_What you will do_
Each line below has to be set down again exactly.

_Task input_
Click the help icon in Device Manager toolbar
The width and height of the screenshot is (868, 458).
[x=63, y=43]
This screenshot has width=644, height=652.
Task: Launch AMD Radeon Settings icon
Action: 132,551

_Written solution_
Click the help icon in Device Manager toolbar
The width and height of the screenshot is (868, 458).
[x=63, y=43]
This screenshot has width=644, height=652.
Task: Launch AMD Radeon Settings icon
Action: 132,551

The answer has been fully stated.